### About this task
Set the listing down unchanged, minus every embedded image.

----------

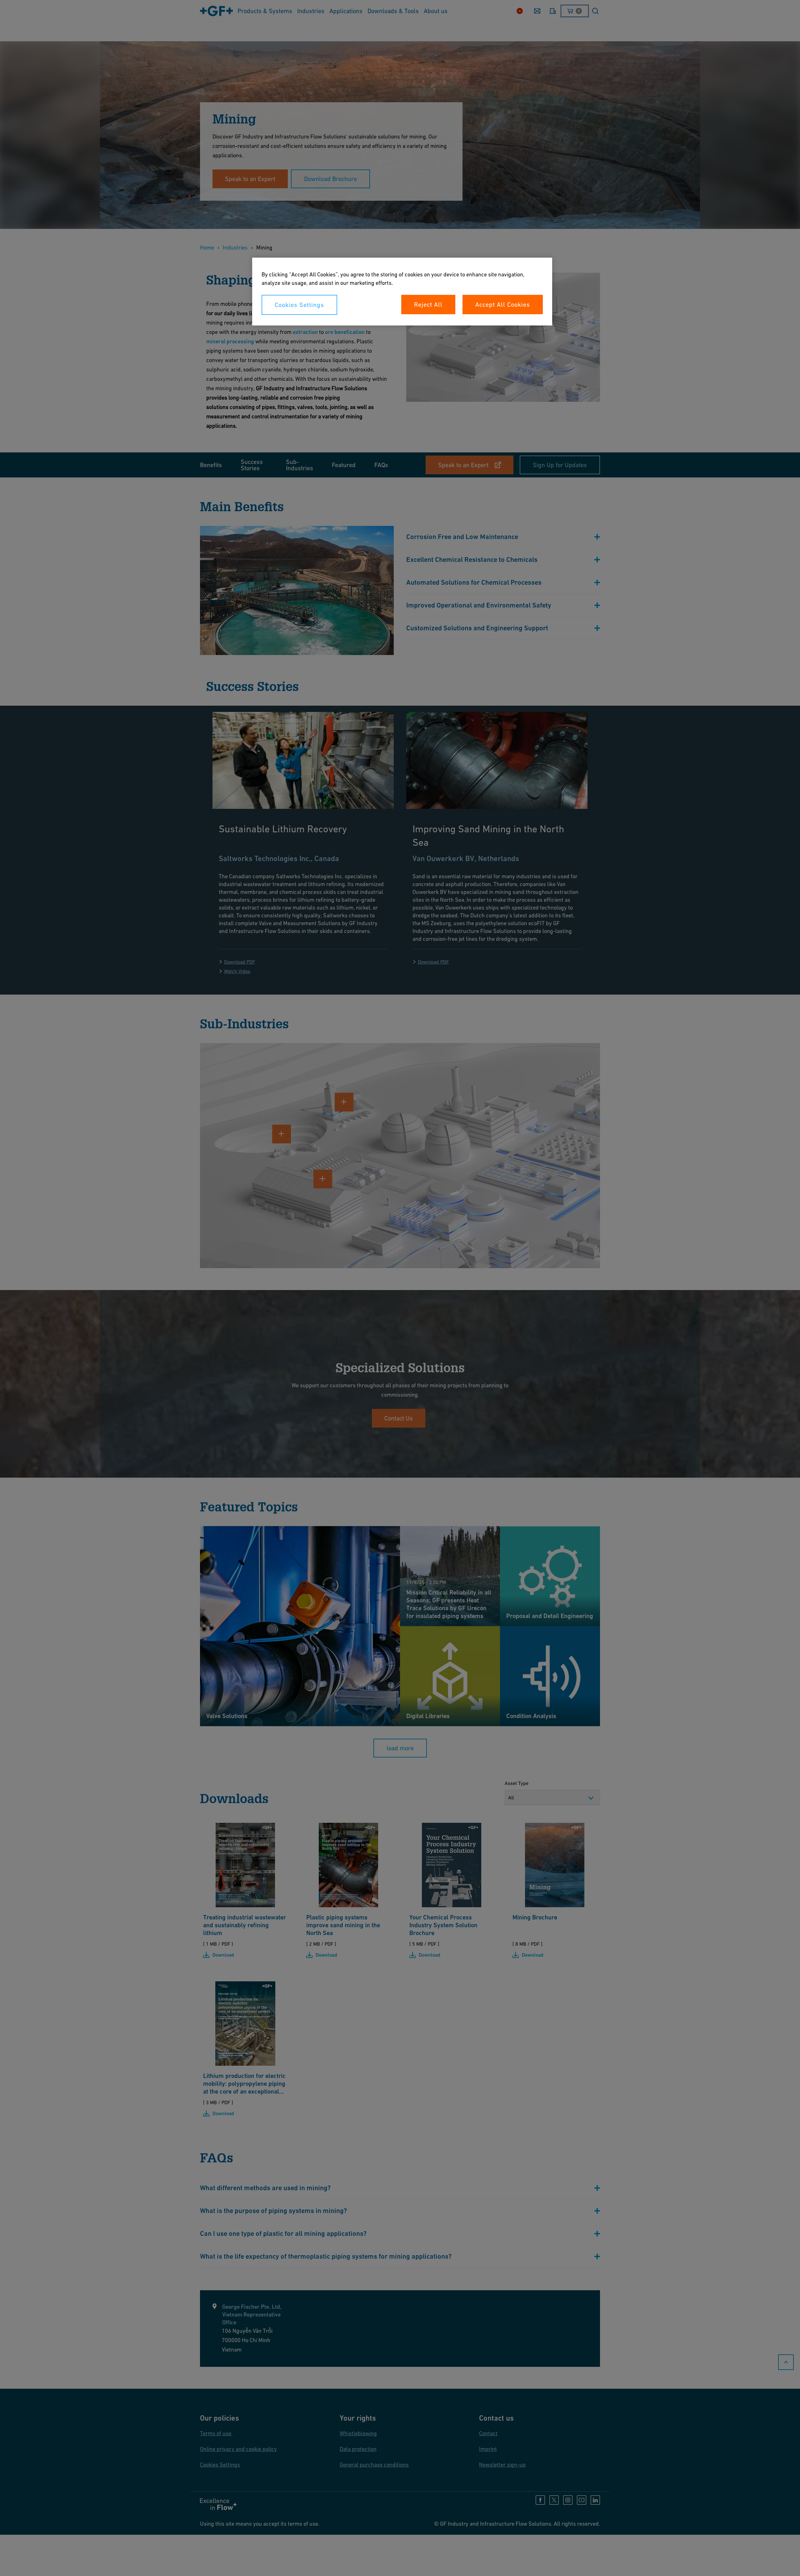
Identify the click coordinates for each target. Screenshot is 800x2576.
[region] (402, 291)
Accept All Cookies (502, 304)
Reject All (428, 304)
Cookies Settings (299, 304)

----------

### Result of the task
Identify the click coordinates for each target. Screenshot is 800x2576.
[region] (402, 291)
Accept All Cookies (502, 304)
Reject All (428, 304)
Cookies Settings (299, 304)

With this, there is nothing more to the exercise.